(Beginning of Supplied material)

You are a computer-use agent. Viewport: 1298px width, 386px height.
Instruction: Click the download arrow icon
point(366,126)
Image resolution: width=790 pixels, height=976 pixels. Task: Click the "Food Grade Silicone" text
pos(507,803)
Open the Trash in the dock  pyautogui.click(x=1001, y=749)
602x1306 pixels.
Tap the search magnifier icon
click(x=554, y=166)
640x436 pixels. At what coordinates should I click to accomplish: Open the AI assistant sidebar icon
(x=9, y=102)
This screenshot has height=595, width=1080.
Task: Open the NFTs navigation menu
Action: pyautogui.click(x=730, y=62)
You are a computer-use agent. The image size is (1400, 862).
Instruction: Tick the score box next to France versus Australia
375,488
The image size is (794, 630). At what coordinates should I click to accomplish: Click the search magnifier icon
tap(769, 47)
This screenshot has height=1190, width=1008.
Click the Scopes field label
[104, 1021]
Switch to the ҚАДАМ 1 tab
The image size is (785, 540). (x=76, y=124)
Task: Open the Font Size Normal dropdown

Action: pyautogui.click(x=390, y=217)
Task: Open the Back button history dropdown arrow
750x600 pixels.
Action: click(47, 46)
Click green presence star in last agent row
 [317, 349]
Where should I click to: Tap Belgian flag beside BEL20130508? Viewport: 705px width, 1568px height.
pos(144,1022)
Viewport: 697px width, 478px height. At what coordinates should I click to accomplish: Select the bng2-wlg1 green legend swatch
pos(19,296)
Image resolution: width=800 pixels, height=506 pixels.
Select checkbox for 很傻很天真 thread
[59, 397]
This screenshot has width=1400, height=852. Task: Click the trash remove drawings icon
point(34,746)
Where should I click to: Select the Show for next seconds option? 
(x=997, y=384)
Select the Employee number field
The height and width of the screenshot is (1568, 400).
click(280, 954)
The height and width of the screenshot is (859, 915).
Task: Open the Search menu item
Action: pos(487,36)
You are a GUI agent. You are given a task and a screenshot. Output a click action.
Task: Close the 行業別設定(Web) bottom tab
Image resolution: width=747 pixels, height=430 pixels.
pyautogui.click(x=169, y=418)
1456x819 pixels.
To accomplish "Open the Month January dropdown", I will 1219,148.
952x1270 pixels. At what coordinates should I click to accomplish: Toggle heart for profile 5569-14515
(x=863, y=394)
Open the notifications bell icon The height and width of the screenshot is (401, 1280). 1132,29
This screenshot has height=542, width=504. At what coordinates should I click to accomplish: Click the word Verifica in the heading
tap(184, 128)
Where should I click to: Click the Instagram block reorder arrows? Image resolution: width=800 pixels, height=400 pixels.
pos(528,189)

(End of Supplied material)

**Brief**. Copy range, inclusive: the line holding "Image resolution: width=800 pixels, height=506" to the line holding "You are a GUI". Reproduce exactly those lines of the records above and no others.

**Response**.
Image resolution: width=800 pixels, height=506 pixels.
Select checkbox for 很傻很天真 thread
[59, 397]
This screenshot has width=1400, height=852. Task: Click the trash remove drawings icon
point(34,746)
Where should I click to: Select the Show for next seconds option? 
(x=997, y=384)
Select the Employee number field
The height and width of the screenshot is (1568, 400).
click(280, 954)
The height and width of the screenshot is (859, 915).
Task: Open the Search menu item
Action: pos(487,36)
You are a GUI agent. You are given a task and a screenshot. Output a click action.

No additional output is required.